Theodora Stankova1 Comment

This workshop really put to test our verbal communication skills. We began by sitting in a circle and introducing ourselves to our facilitator who was an acting coach. He then briefly explained the history of the Yugoslav Wars and in particular the Bosnian War. We were surprised to find out that theatre had played such an important part in the lives of ordinary people during the war. By day soldiers would be carrying out their military duties and by night they would be involved in theatre, showcasing their stories to the public. These plays had such an emotional meaning to ordinary people as it gave them hope and happiness during a brutal war.

Therefore this chapter of history would be our connection to our main task of having to now act. We were told to think of a time in our lives where we felt extreme negative or positive feelings. We then had to portray our stories and feelings in one minute and share this with our fellow participants. We were placed in pairs to support one another as teamwork was essential in the successful portrayal of our stories.

After perfecting out story we then had to lie on the ground and whisper our story. At first all of us were quite hesitant and exploded in laughter at the awkwardness.

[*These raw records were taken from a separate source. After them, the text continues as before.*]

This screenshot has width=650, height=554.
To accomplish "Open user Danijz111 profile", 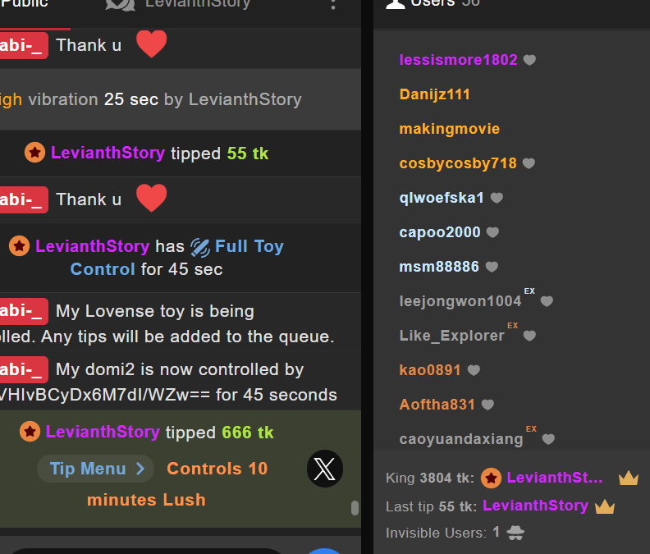I will [x=434, y=94].
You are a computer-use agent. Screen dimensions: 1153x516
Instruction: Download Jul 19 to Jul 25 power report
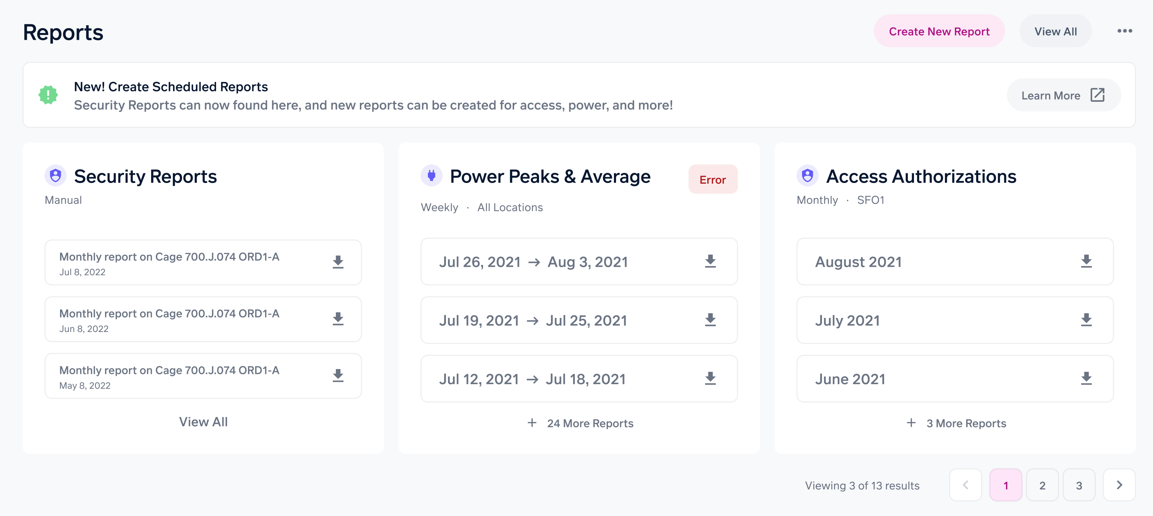710,320
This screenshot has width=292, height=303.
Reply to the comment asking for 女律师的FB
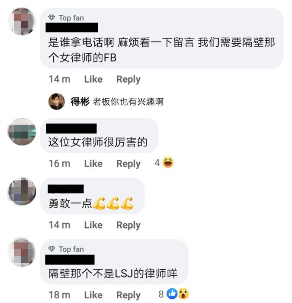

This took a while to subside but was still quite awkward in a funny way. Finally we all had reached the courage and that moment of "let's get this over with" and we then stood up, entered the stage each pair at a time and watched how 25 pairs of eyes descended on us.

Overall, although initially this was one of the more challenging workshops, it ended with a strong sense of camaraderie. We felt liberated and thoroughly enjoyed hearing stories about AK47s, brexit, and being home alone.